> [Extracted material]:
_ _ _ _ _

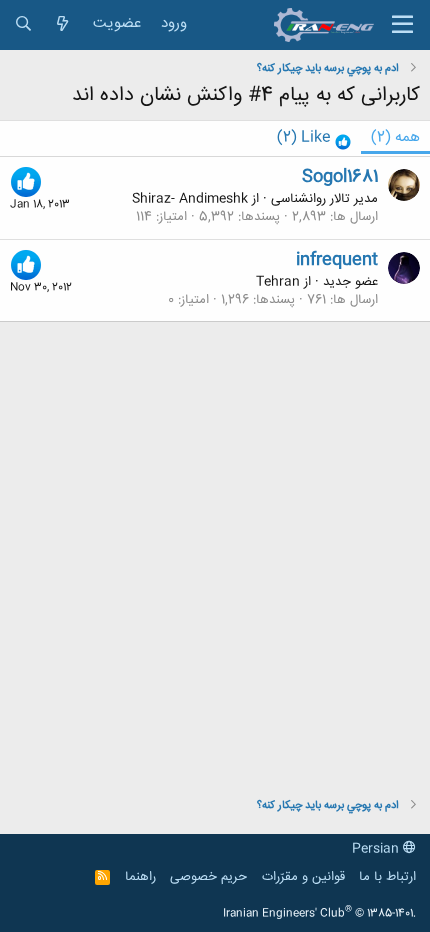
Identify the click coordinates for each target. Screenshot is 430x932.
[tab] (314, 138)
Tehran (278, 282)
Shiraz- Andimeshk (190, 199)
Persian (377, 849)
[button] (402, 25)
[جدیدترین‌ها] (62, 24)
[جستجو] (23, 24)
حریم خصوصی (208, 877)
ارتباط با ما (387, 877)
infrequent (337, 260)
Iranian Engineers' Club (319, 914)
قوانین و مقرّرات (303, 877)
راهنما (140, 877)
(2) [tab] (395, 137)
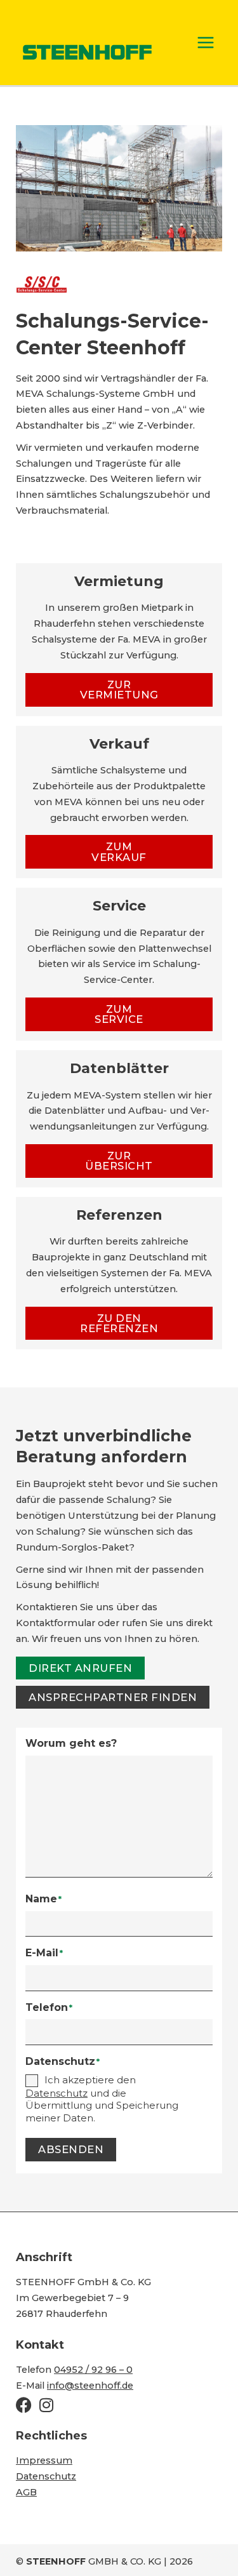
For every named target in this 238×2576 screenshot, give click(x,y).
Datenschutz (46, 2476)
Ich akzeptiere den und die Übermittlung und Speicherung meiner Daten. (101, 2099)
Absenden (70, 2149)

_ _ _ _ _

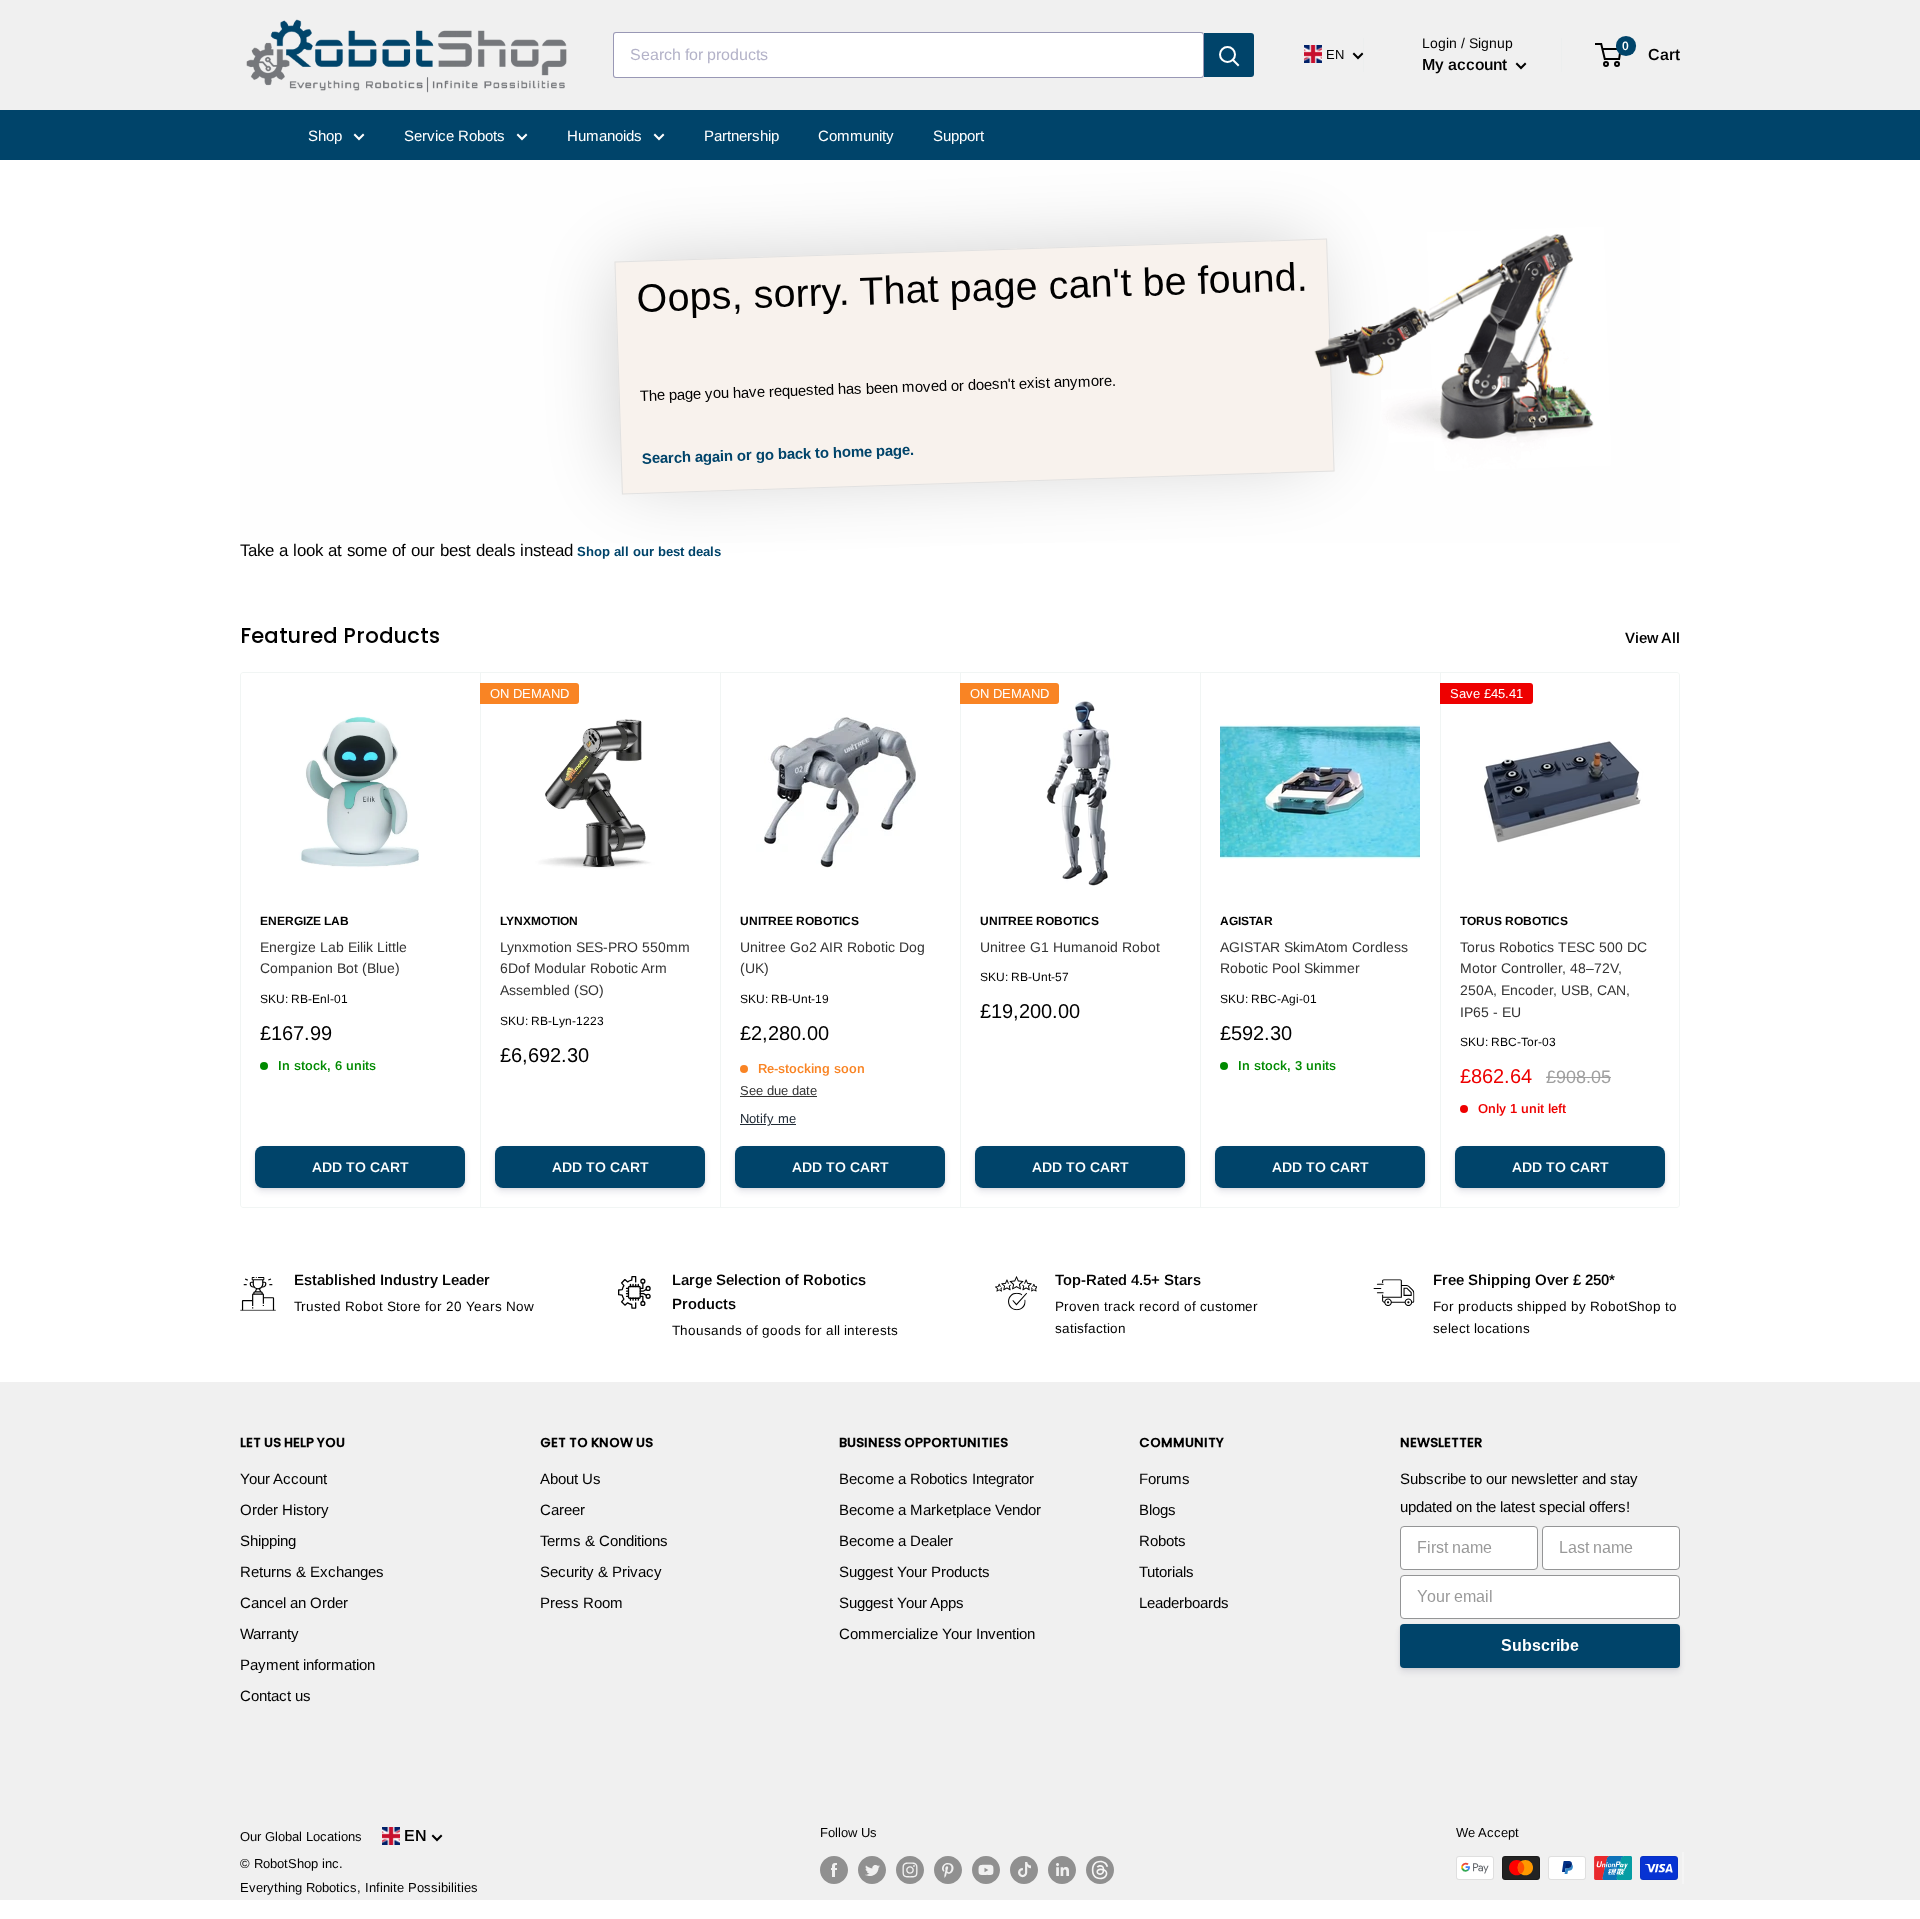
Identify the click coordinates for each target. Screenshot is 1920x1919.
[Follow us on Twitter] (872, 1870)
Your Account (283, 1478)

_ _ _ _ _

> [Task to carry out]: Leaving out all pictures, set down exactly the lines of the material above, from the line with "[جستجو] (23, 24)" to the line with "Absenden (70, 2149)" inclusive, and no others.

> [Answer to this task]:
[جستجو] (23, 24)
حریم خصوصی (208, 877)
ارتباط با ما (387, 877)
infrequent (337, 260)
Iranian Engineers' Club (319, 914)
قوانین و مقرّرات (303, 877)
راهنما (140, 877)
(2) [tab] (395, 137)
For every named target in this 238×2576 screenshot, give click(x,y).
Datenschutz (46, 2476)
Ich akzeptiere den und die Übermittlung und Speicherung meiner Daten. (101, 2099)
Absenden (70, 2149)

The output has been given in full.